-- Given records follows --

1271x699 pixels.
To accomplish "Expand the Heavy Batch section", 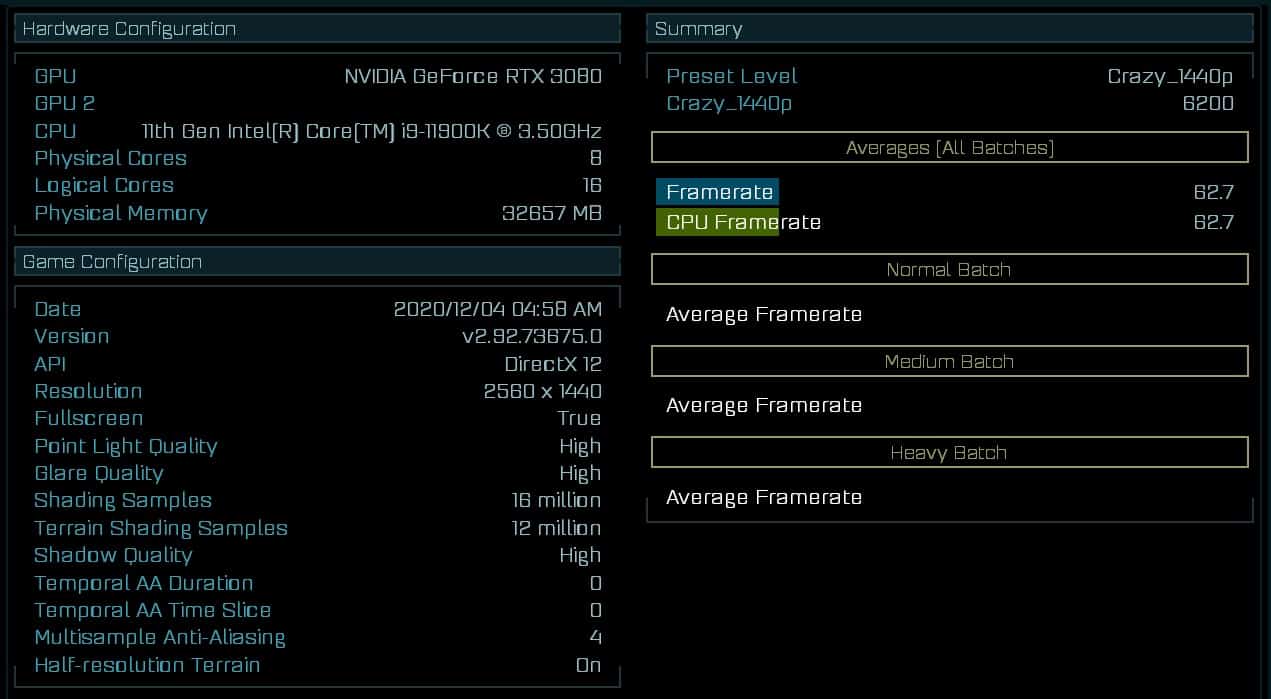I will click(949, 453).
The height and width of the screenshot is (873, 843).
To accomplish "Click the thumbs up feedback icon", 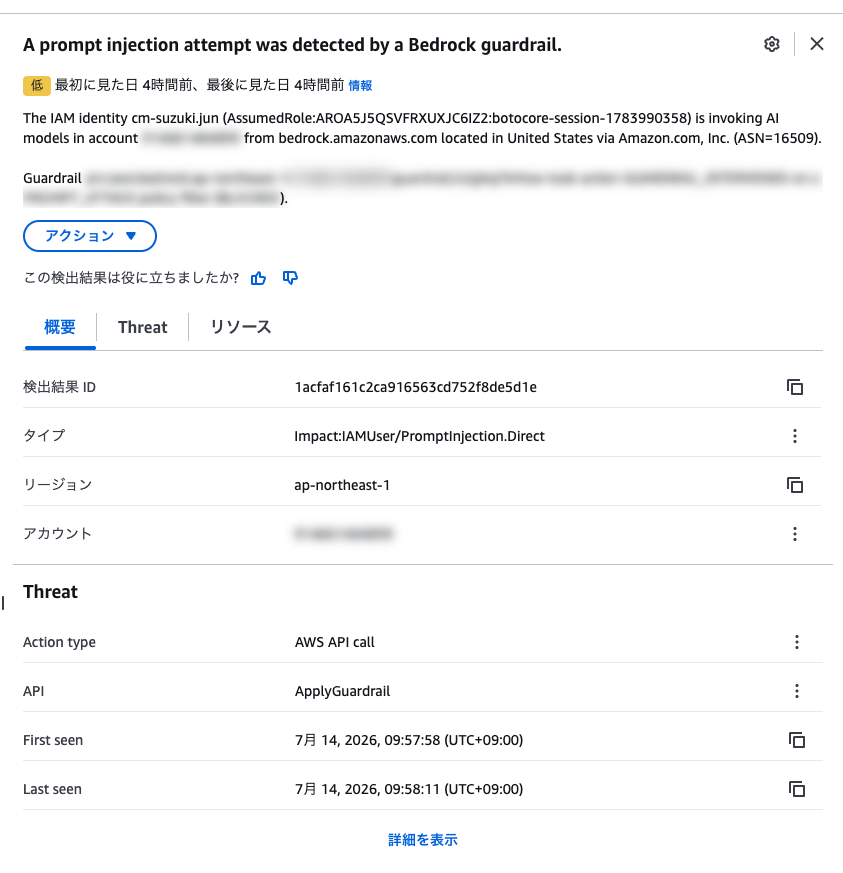I will [x=258, y=278].
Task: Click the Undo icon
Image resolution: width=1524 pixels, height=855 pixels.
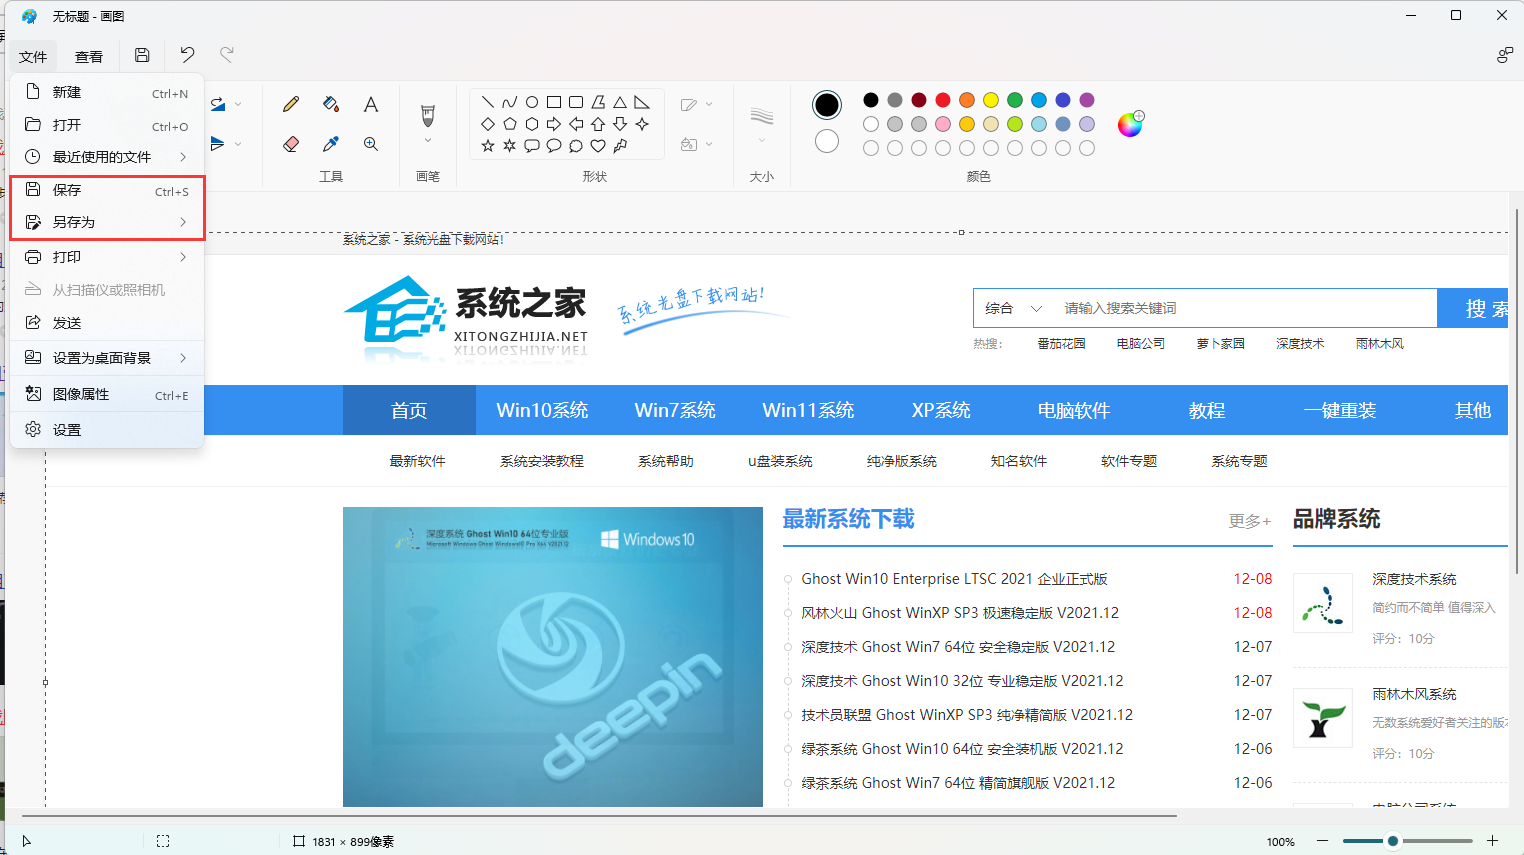Action: click(186, 55)
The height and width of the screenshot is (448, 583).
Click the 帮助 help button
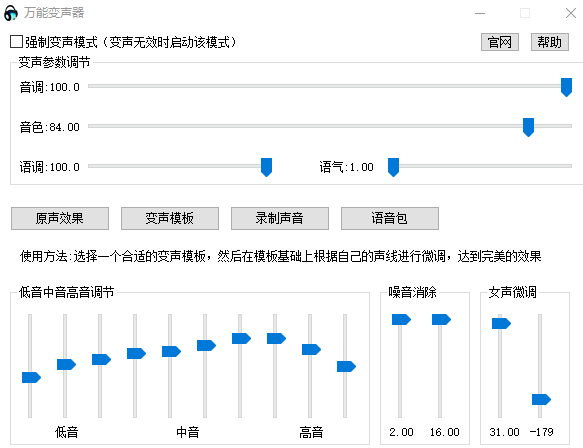(x=550, y=42)
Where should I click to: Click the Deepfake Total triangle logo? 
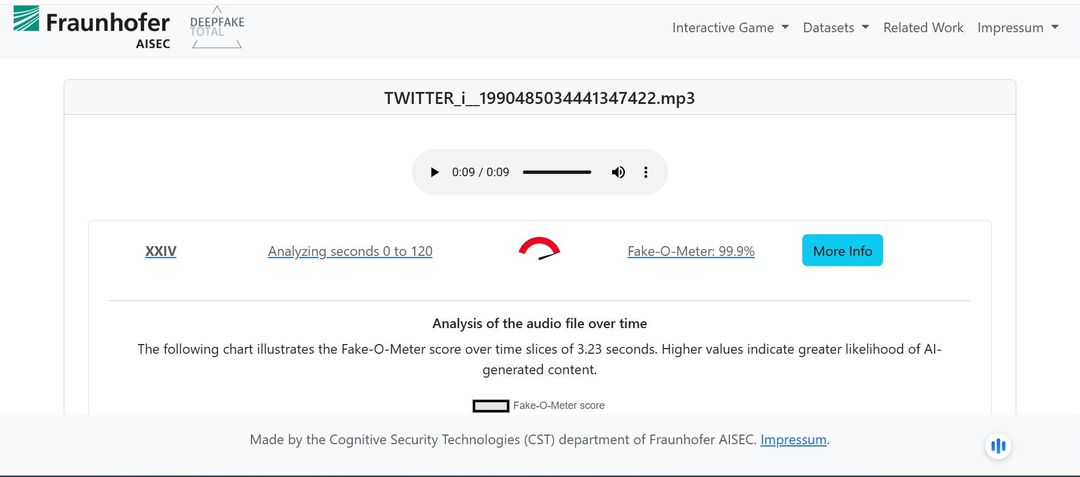pyautogui.click(x=217, y=30)
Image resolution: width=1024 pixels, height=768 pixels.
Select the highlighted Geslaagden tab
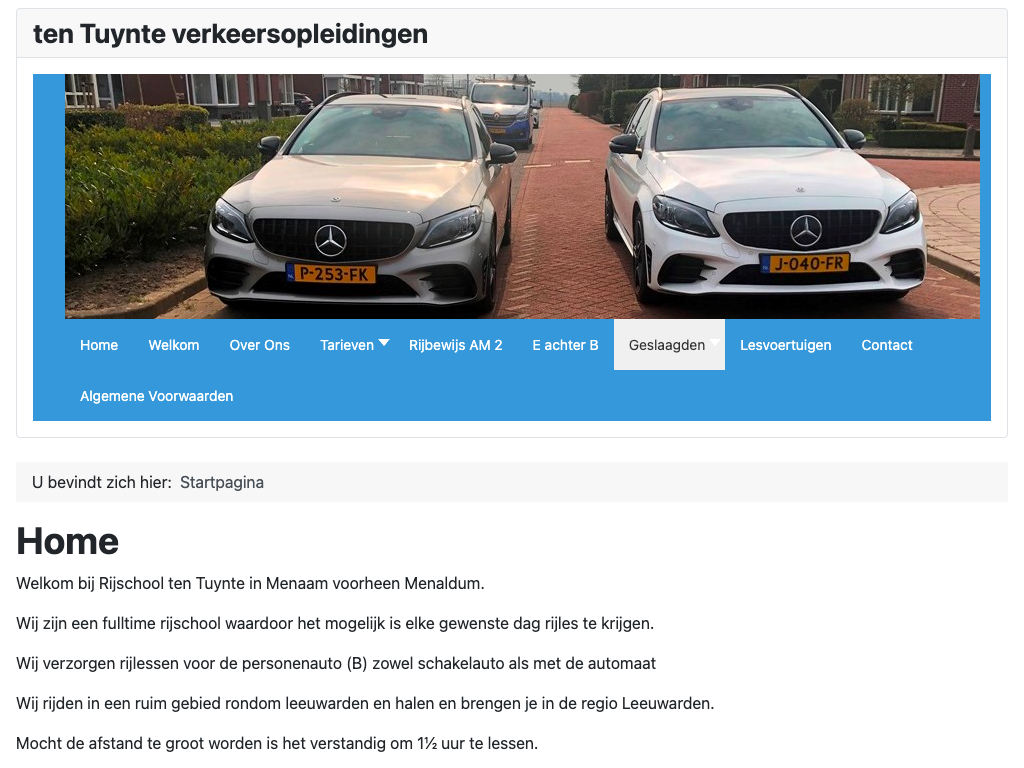(667, 345)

-- Given records concluded --

## Aim of the exercise
The lines from the one containing "Task: Click the Undo icon" through the last line of the data above are to be transcribed exactly, both included, with all pictures left out.

## Response below
Task: Click the Undo icon
Image resolution: width=1524 pixels, height=855 pixels.
Action: click(186, 55)
The height and width of the screenshot is (448, 583).
Click the 帮助 help button
(x=550, y=42)
Where should I click to: Click the Deepfake Total triangle logo? 
pyautogui.click(x=217, y=30)
Image resolution: width=1024 pixels, height=768 pixels.
Select the highlighted Geslaagden tab
(667, 345)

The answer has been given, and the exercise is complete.